**ABOUT THIS TASK:**
Each line containing the string "zjistit" should be copied out of the entries.

Saved entries
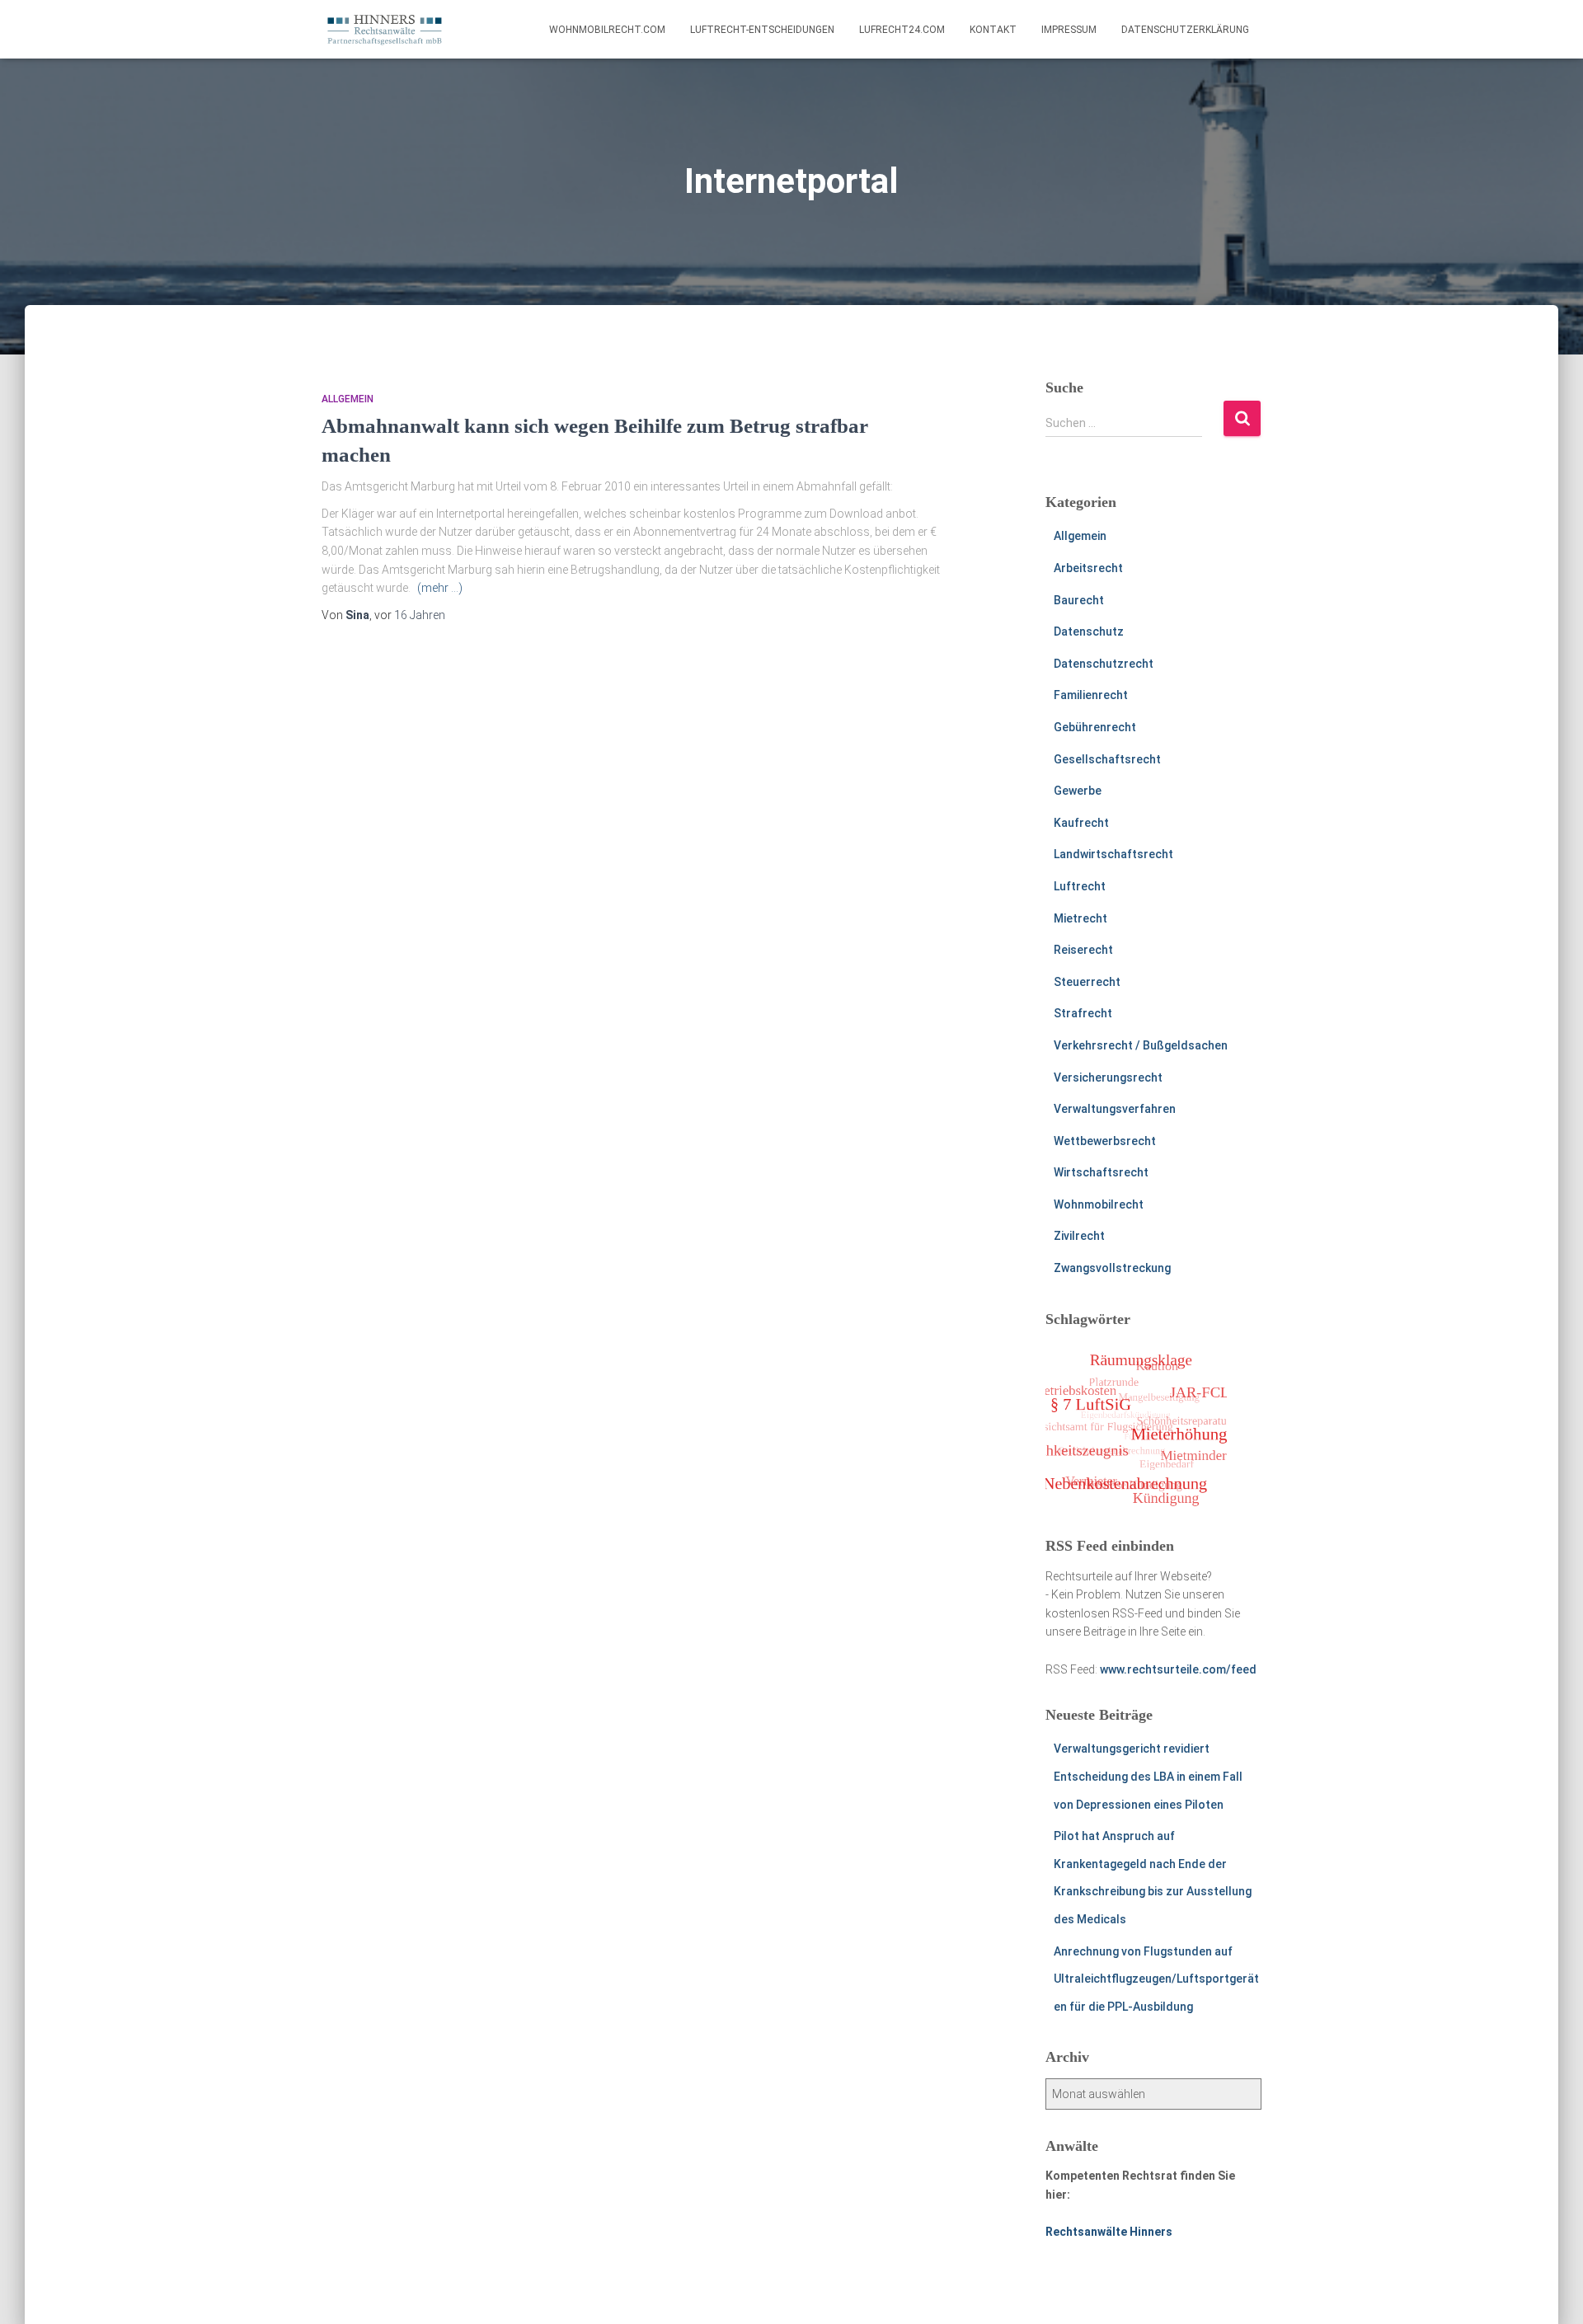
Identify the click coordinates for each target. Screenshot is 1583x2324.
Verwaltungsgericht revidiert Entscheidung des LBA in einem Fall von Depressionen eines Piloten (1148, 1776)
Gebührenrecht (1095, 727)
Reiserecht (1083, 949)
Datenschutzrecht (1103, 663)
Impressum (1069, 29)
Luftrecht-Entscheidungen (762, 29)
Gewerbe (1078, 790)
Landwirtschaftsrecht (1113, 854)
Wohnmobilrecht (1099, 1204)
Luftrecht (1080, 886)
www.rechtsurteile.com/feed (1178, 1669)
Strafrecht (1083, 1013)
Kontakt (993, 29)
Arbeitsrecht (1088, 568)
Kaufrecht (1081, 822)
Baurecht (1079, 600)
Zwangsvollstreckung (1112, 1268)
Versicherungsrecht (1108, 1077)
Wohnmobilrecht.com (607, 29)
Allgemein (347, 399)
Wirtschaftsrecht (1101, 1172)
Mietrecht (1080, 918)
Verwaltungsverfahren (1115, 1108)
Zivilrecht (1079, 1235)
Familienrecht (1091, 695)
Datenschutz (1089, 631)
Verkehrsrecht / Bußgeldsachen (1141, 1045)
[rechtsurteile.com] (384, 29)
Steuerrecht (1087, 981)
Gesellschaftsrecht (1107, 759)
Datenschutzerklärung (1185, 29)
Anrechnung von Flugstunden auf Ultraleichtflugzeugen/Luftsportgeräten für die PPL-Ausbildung (1156, 1979)
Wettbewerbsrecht (1105, 1141)
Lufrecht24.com (902, 29)
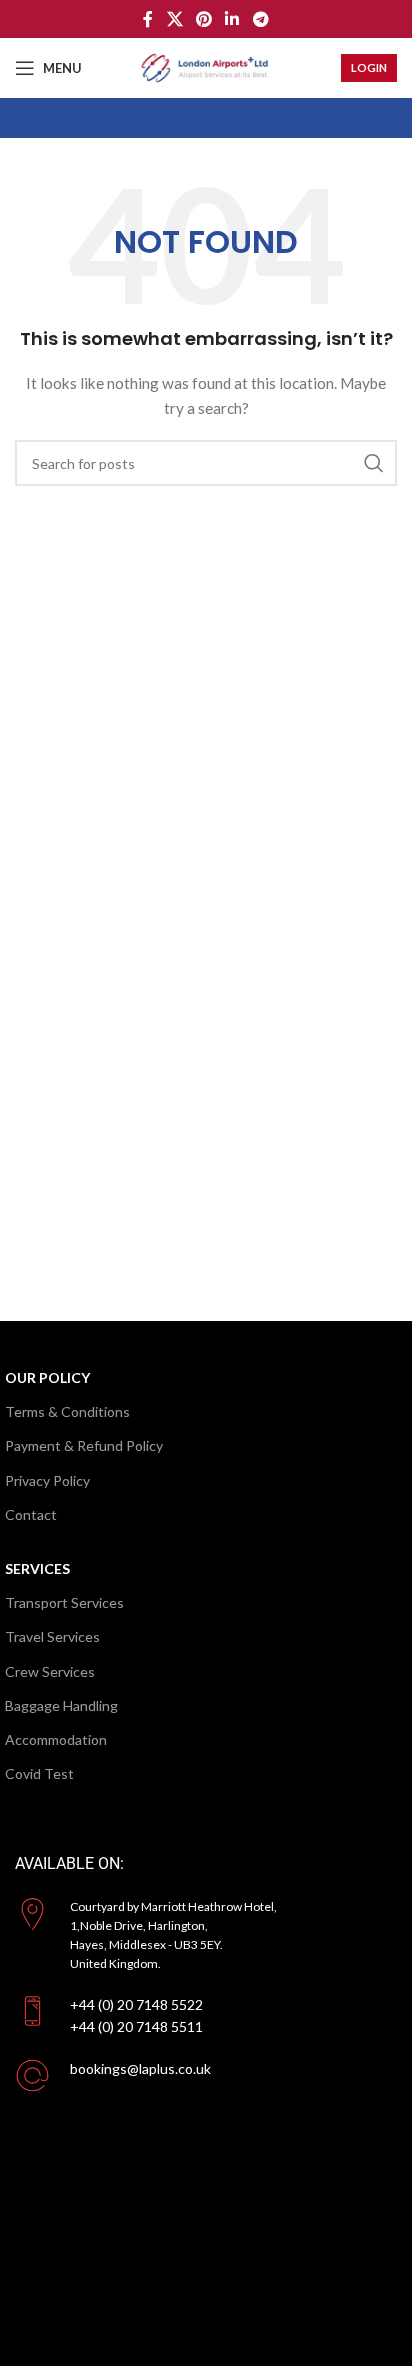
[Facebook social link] (148, 19)
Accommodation (56, 1739)
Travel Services (52, 1636)
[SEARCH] (374, 463)
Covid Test (39, 1773)
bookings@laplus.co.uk (140, 2068)
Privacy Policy (47, 1480)
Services (37, 1568)
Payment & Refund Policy (84, 1445)
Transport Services (64, 1602)
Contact (31, 1514)
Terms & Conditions (67, 1411)
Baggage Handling (61, 1705)
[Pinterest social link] (203, 19)
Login (369, 67)
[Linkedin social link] (232, 19)
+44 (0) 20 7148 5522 (136, 2004)
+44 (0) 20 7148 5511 (136, 2026)
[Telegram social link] (260, 19)
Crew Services (50, 1671)
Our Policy (47, 1377)
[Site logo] (206, 66)
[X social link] (174, 19)
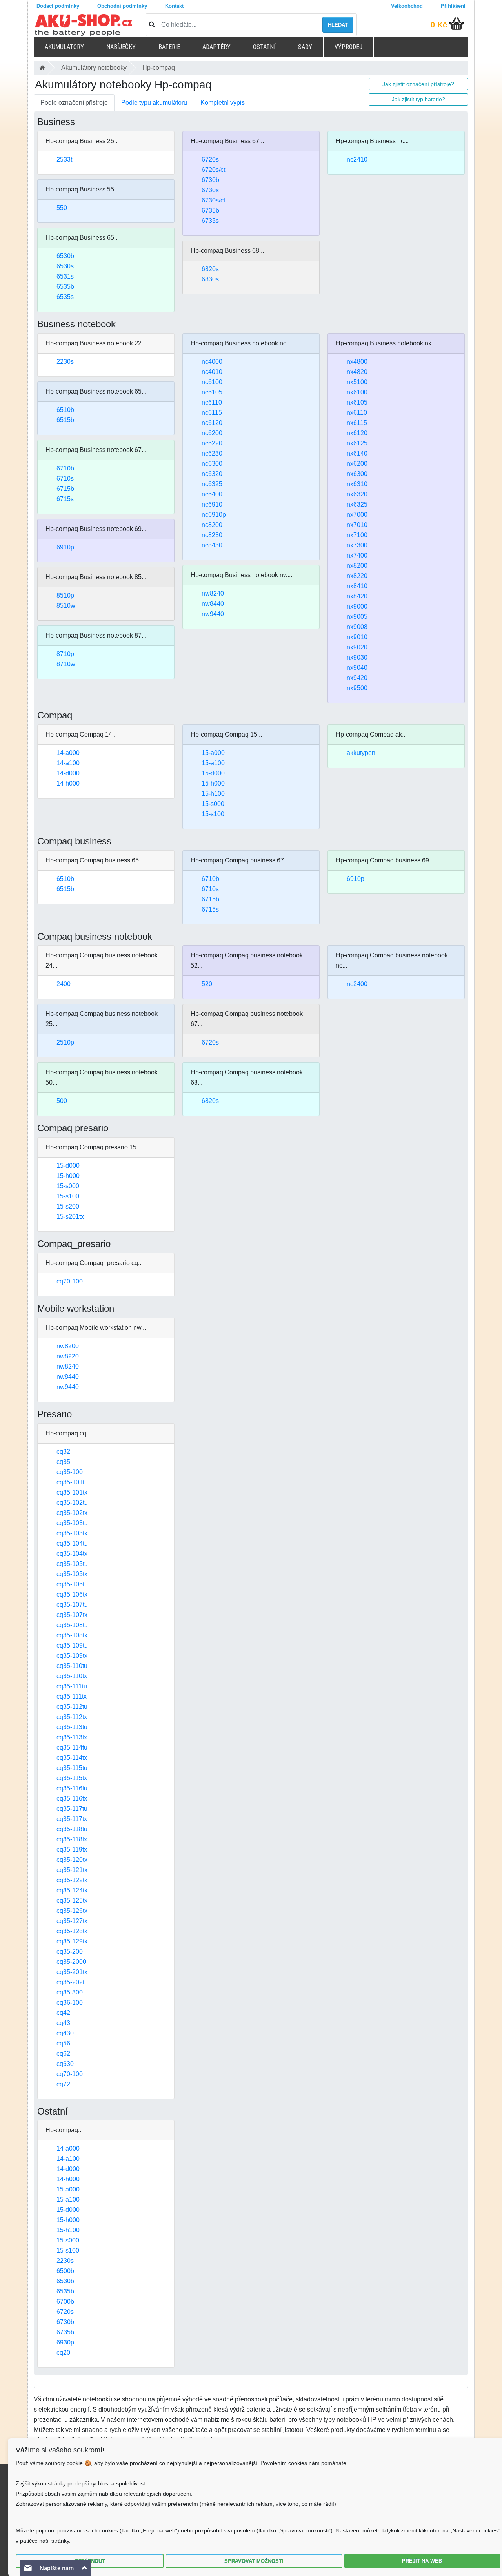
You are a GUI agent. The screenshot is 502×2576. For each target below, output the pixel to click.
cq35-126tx (71, 1910)
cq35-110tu (71, 1666)
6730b (210, 180)
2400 (63, 984)
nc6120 (212, 422)
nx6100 (357, 392)
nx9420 (357, 678)
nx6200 (357, 463)
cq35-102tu (72, 1502)
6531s (65, 276)
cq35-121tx (71, 1870)
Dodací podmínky (57, 6)
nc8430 (212, 545)
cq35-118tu (71, 1829)
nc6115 (212, 412)
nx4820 (357, 371)
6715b (65, 488)
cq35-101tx (71, 1492)
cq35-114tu (71, 1747)
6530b (65, 256)
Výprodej (348, 47)
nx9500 (357, 688)
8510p (65, 595)
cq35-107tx (71, 1615)
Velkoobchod (407, 6)
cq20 (63, 2352)
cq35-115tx (71, 1778)
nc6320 (212, 473)
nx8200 (357, 565)
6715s (65, 499)
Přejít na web (422, 2561)
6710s (65, 478)
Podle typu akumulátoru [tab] (154, 102)
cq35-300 (69, 1992)
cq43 (63, 2023)
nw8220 (67, 1356)
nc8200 (212, 524)
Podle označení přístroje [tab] (74, 102)
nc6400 (212, 494)
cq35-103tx (71, 1533)
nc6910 (212, 504)
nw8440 (213, 603)
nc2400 (357, 984)
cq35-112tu (71, 1706)
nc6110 (212, 402)
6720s (210, 159)
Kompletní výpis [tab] (222, 102)
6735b (210, 210)
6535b (65, 286)
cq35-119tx (71, 1849)
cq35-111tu (71, 1686)
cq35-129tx (71, 1941)
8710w (65, 664)
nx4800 (357, 361)
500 (61, 1100)
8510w (65, 605)
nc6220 (212, 443)
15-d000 (213, 773)
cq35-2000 (71, 1961)
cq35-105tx (71, 1574)
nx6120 (357, 433)
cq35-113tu (71, 1727)
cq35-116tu (71, 1788)
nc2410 (357, 159)
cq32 (63, 1451)
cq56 (63, 2043)
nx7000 (357, 514)
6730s (210, 190)
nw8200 (67, 1346)
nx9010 (357, 637)
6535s (65, 297)
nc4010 (212, 371)
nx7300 (357, 545)
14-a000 (68, 752)
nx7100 (357, 535)
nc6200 (212, 433)
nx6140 (357, 453)
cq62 (63, 2053)
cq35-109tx (71, 1655)
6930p (65, 2342)
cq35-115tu (71, 1768)
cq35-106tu (72, 1584)
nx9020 (357, 647)
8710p (65, 654)
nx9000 (357, 606)
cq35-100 (69, 1472)
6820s (210, 269)
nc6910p (214, 514)
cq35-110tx (71, 1676)
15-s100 (213, 814)
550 (61, 207)
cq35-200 (69, 1951)
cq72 (63, 2084)
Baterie (169, 47)
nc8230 (212, 535)
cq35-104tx (71, 1553)
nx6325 (357, 504)
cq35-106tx (71, 1594)
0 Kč (439, 24)
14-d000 (68, 773)
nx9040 (357, 667)
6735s (210, 220)
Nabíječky (121, 47)
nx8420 (357, 596)
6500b (65, 2271)
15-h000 (213, 783)
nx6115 (357, 422)
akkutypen (361, 752)
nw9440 (213, 614)
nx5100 (357, 382)
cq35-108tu (72, 1625)
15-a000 (213, 752)
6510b (65, 410)
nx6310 (357, 484)
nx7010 (357, 524)
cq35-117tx (71, 1819)
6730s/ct (213, 200)
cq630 (65, 2063)
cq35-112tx (71, 1717)
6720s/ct (213, 169)
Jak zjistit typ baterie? (418, 99)
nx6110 (357, 412)
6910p (65, 547)
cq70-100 (69, 1281)
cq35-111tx (71, 1696)
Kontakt (174, 6)
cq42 (63, 2012)
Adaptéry (216, 47)
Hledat (338, 25)
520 (207, 984)
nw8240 (213, 593)
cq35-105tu (72, 1564)
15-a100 (213, 763)
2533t (64, 159)
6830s (210, 279)
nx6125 (357, 443)
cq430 (65, 2033)
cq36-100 (69, 2002)
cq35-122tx (71, 1880)
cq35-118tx (71, 1839)
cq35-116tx (71, 1798)
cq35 (63, 1461)
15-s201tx (70, 1216)
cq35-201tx (71, 1972)
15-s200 (67, 1206)
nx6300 (357, 473)
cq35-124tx (71, 1890)
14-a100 (68, 763)
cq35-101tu (72, 1482)
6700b (65, 2301)
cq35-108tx (71, 1635)
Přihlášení (453, 6)
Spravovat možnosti (254, 2561)
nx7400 (357, 555)
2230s (65, 361)
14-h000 (68, 783)
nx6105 (357, 402)
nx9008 (357, 626)
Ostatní (264, 47)
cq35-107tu (72, 1604)
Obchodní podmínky (122, 6)
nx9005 (357, 616)
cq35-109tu (72, 1645)
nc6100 (212, 382)
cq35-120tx (71, 1859)
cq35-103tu (72, 1523)
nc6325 (212, 484)
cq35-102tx (71, 1513)
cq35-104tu (72, 1543)
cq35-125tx (71, 1900)
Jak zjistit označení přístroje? (418, 84)
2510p (65, 1042)
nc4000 (212, 361)
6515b (65, 420)
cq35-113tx (71, 1737)
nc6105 (212, 392)
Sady (305, 47)
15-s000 (213, 803)
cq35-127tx (71, 1921)
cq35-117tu (71, 1808)
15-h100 (213, 793)
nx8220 (357, 575)
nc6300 (212, 463)
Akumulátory (64, 47)
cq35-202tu (72, 1982)
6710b (65, 468)
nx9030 (357, 657)
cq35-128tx (71, 1931)
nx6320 (357, 494)
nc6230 (212, 453)
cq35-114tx (71, 1757)
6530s (65, 266)
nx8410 (357, 586)
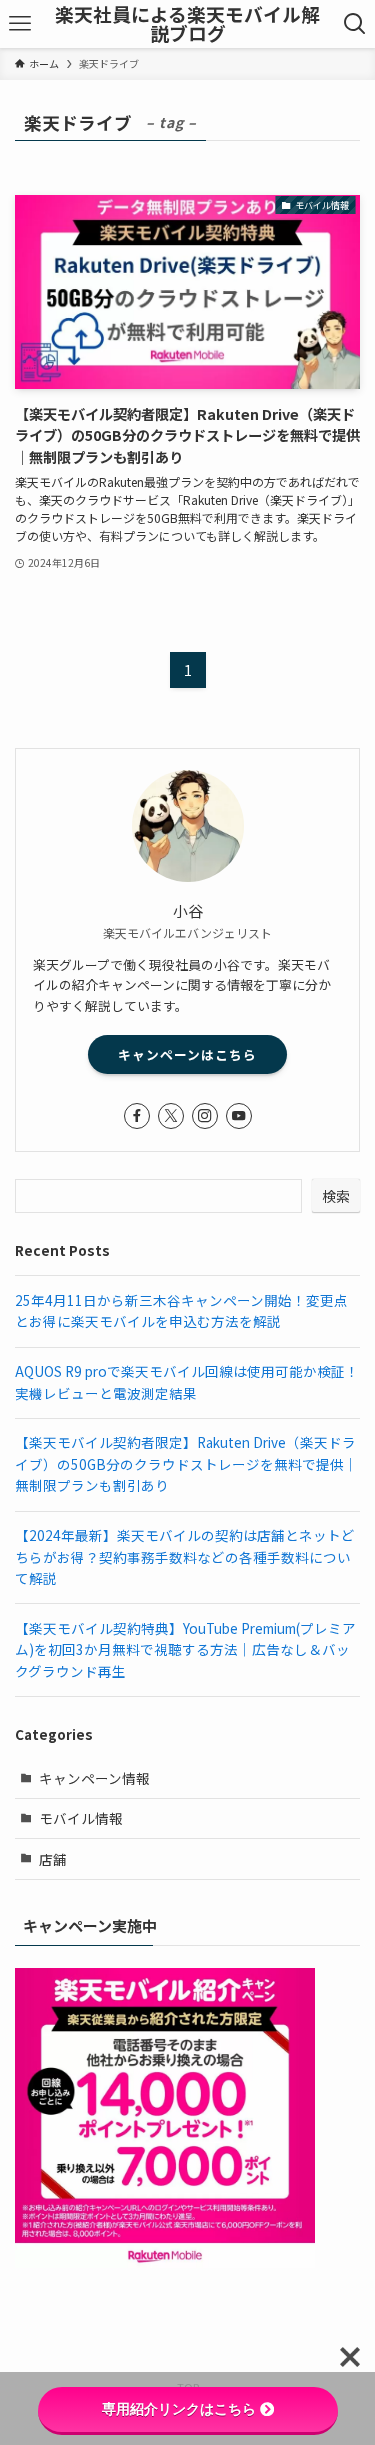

**PROBLEM SOLUTION:**
Jak zjistit typ baterie? (418, 99)
Jak zjistit označení přístroje? (418, 84)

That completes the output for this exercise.